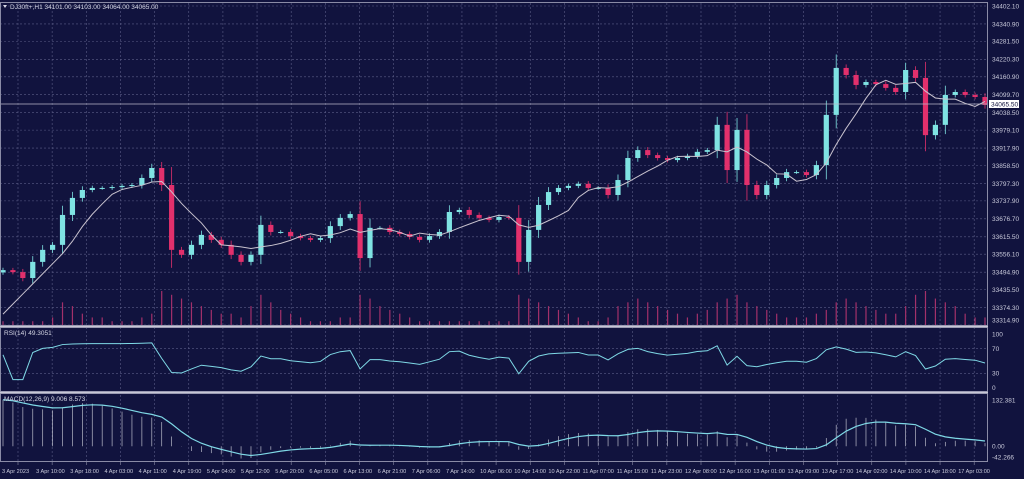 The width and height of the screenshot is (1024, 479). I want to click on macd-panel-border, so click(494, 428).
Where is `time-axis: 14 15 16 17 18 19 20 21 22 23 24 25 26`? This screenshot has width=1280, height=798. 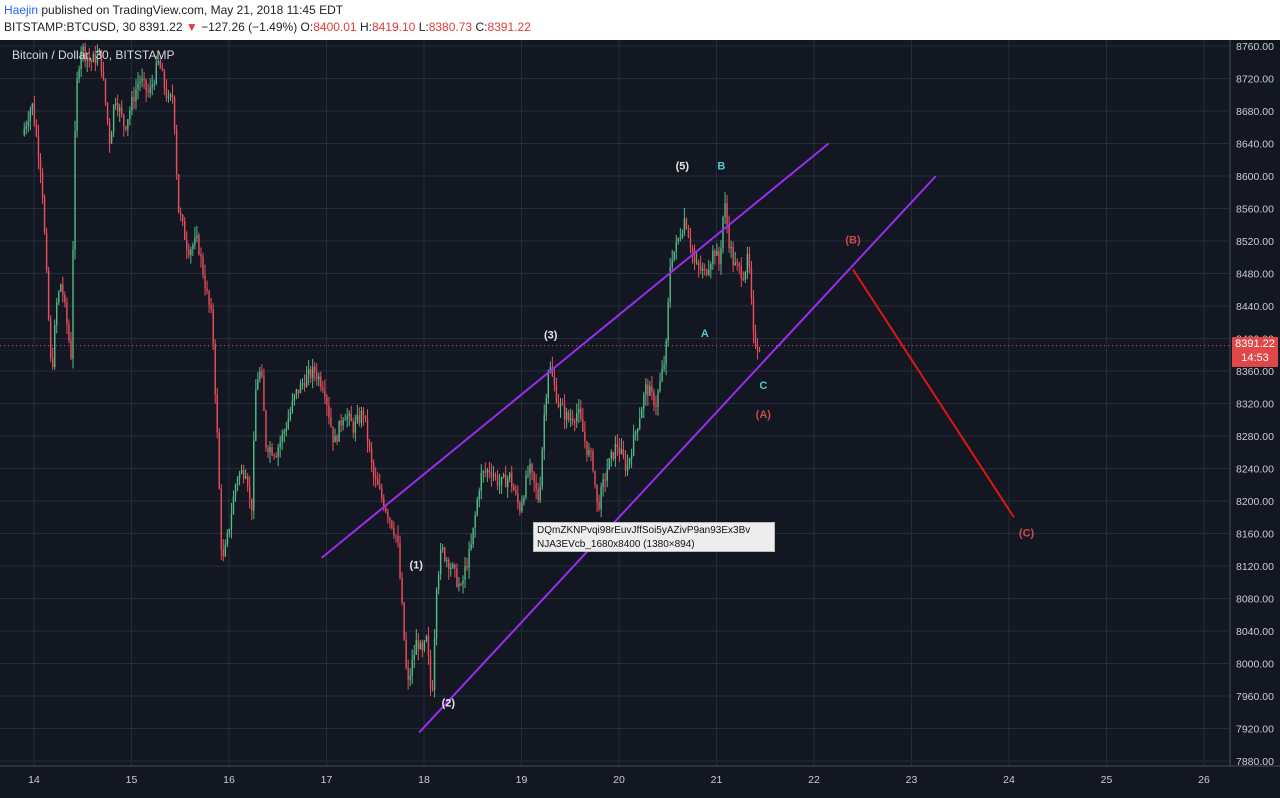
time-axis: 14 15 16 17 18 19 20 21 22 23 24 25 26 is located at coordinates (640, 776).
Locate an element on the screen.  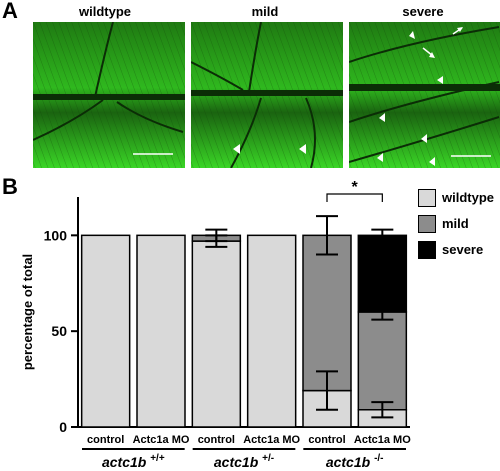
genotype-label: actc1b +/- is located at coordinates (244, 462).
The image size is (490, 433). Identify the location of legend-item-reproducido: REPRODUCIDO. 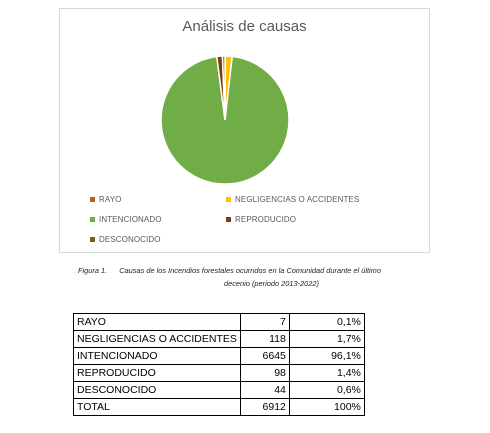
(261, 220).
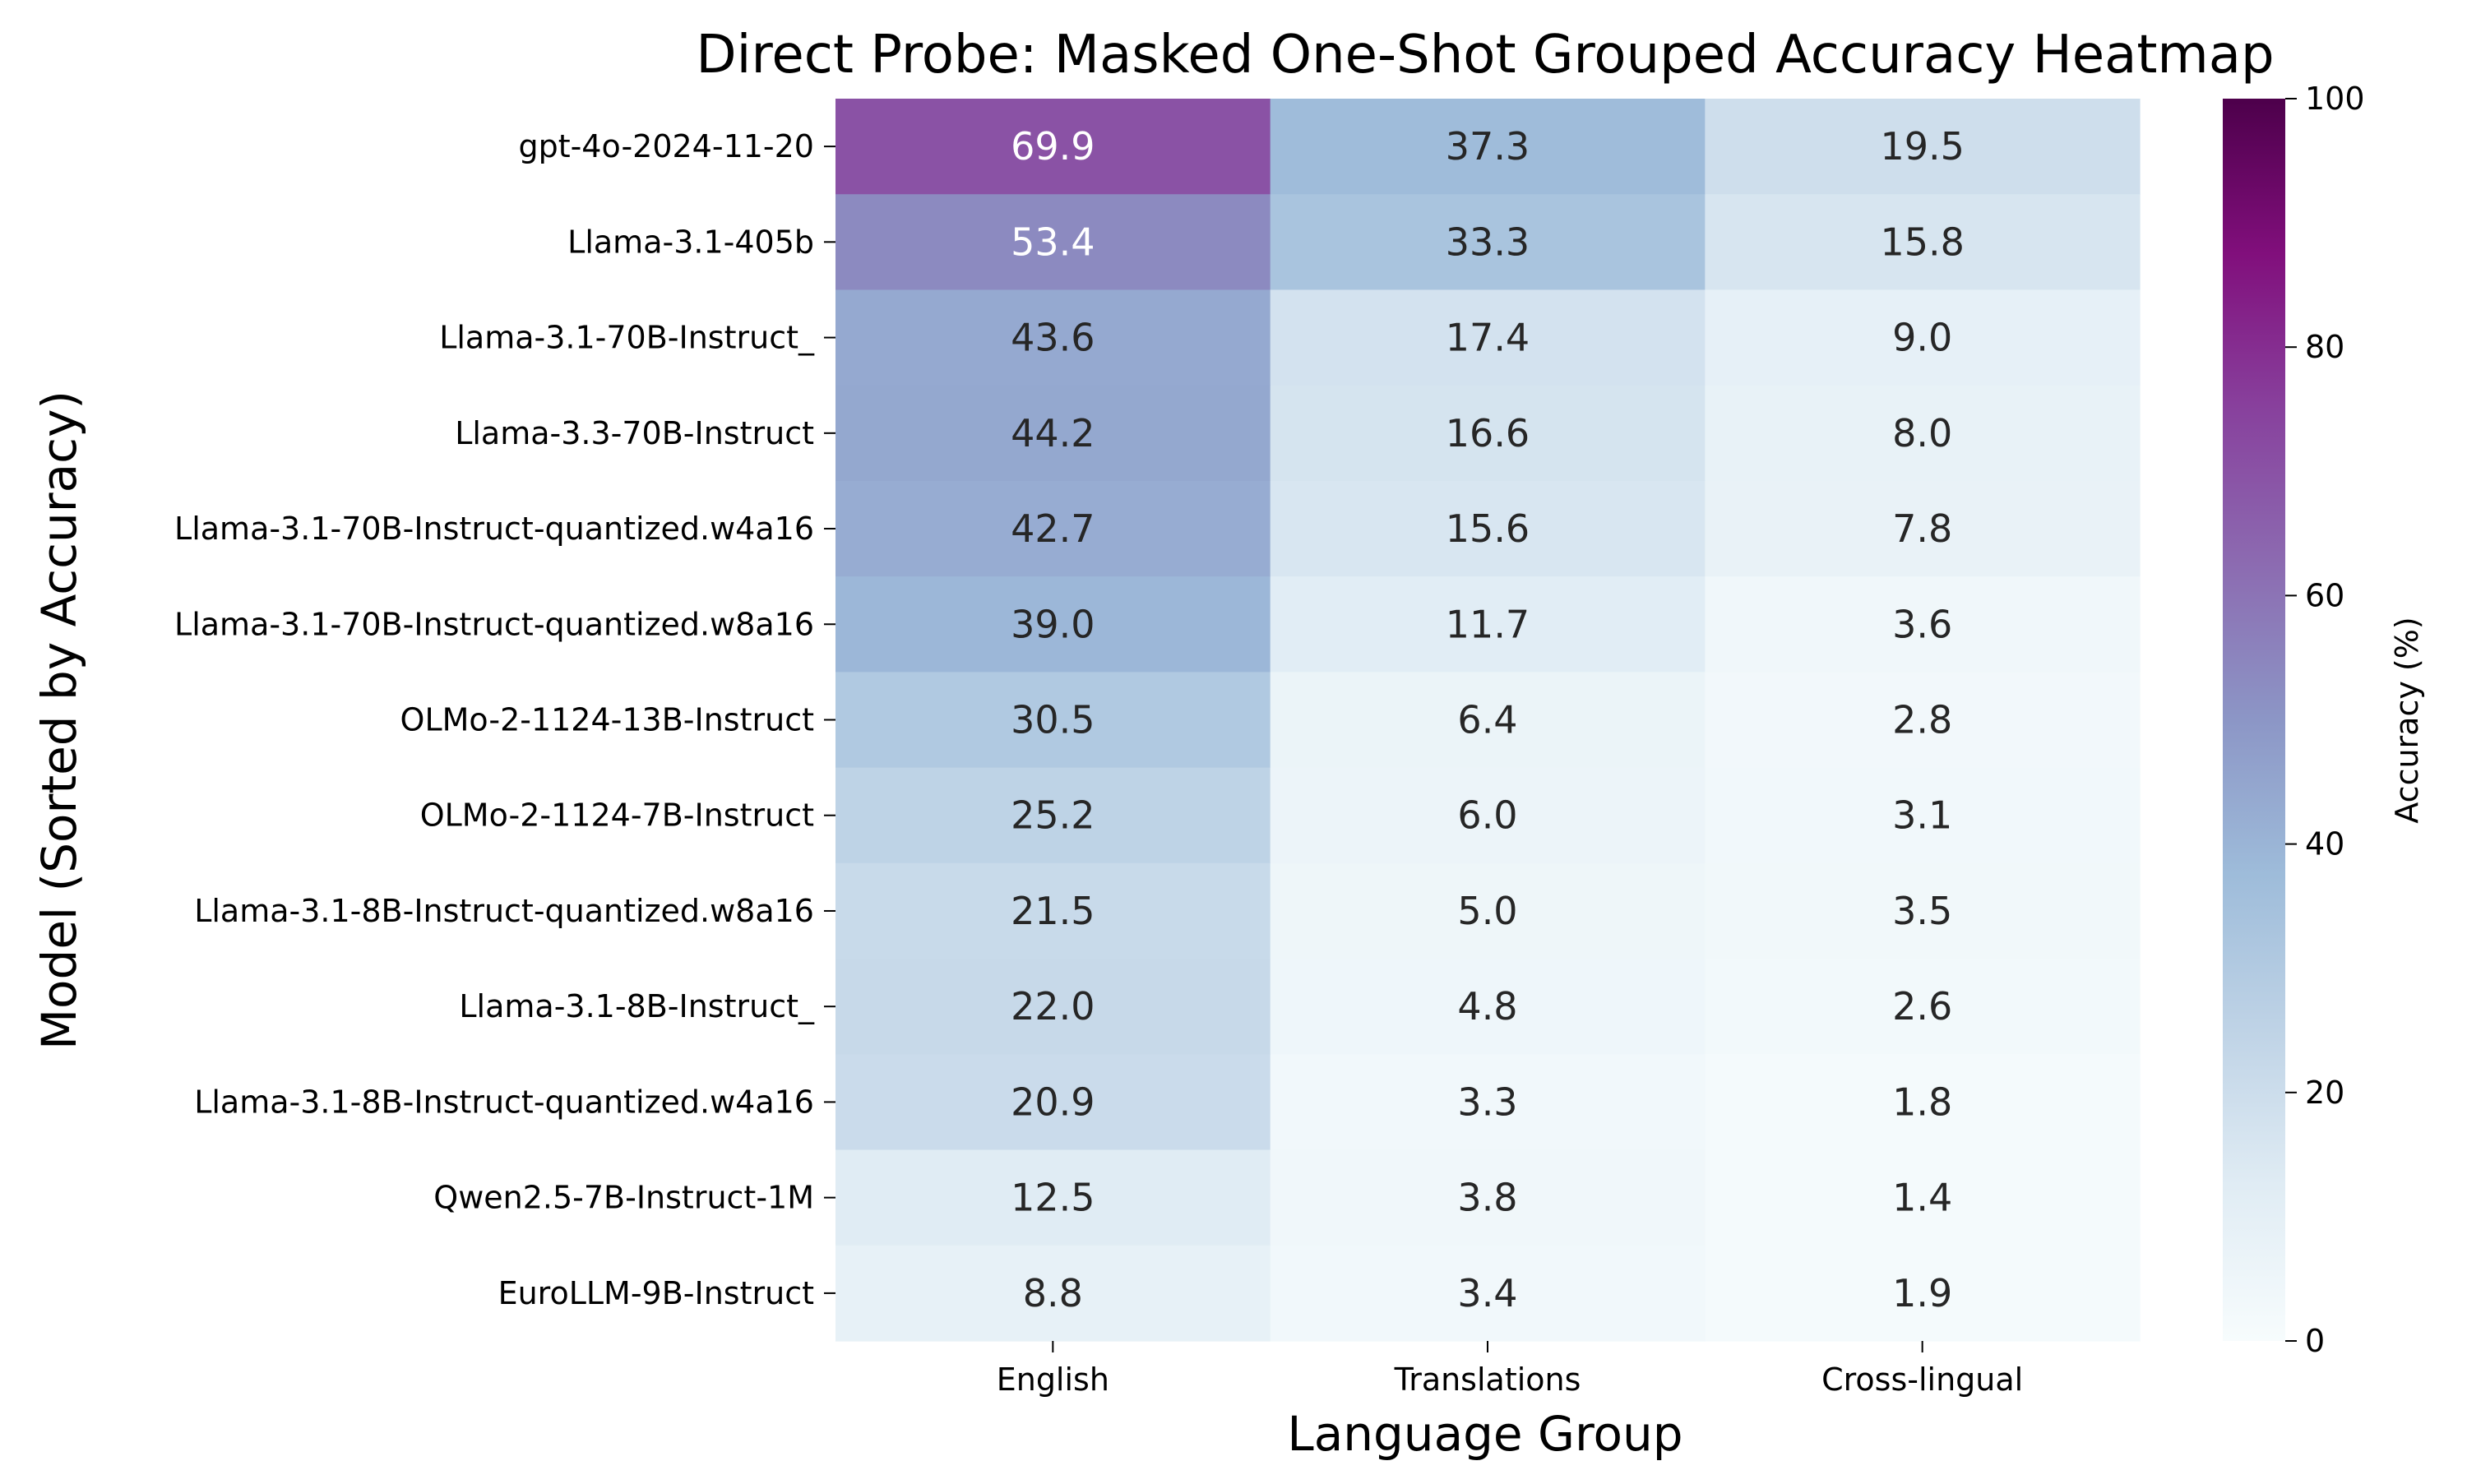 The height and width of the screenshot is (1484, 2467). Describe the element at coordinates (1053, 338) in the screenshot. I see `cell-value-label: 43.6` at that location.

* * * * * * * * *

■ **Exercise description**:
Could you arrange all of the material above as a Markdown table with the columns "No." and "Text", numbering each line and skipping blank lines? Leave the pictures out.

■ **Reply to the exercise**:
| No. | Text |
|---|---|
| 1 |  The width and height of the screenshot is (1024, 479). I want to click on macd-panel-border, so click(494, 428). |
| 2 | Where is `time-axis: 14 15 16 17 18 19 20 21 22 23 24 25 26`? This screenshot has width=1280, height=798.  |
| 3 | time-axis: 14 15 16 17 18 19 20 21 22 23 24 25 26 is located at coordinates (640, 776). |
| 4 | Locate an element on the screen.   |
| 5 | genotype-label: actc1b +/- is located at coordinates (244, 462). |
| 6 | The image size is (490, 433). Identify the location of legend-item-reproducido: REPRODUCIDO.  |
| 7 | (261, 220). |
| 8 |  The height and width of the screenshot is (1484, 2467). Describe the element at coordinates (1053, 338) in the screenshot. I see `cell-value-label: 43.6` at that location. |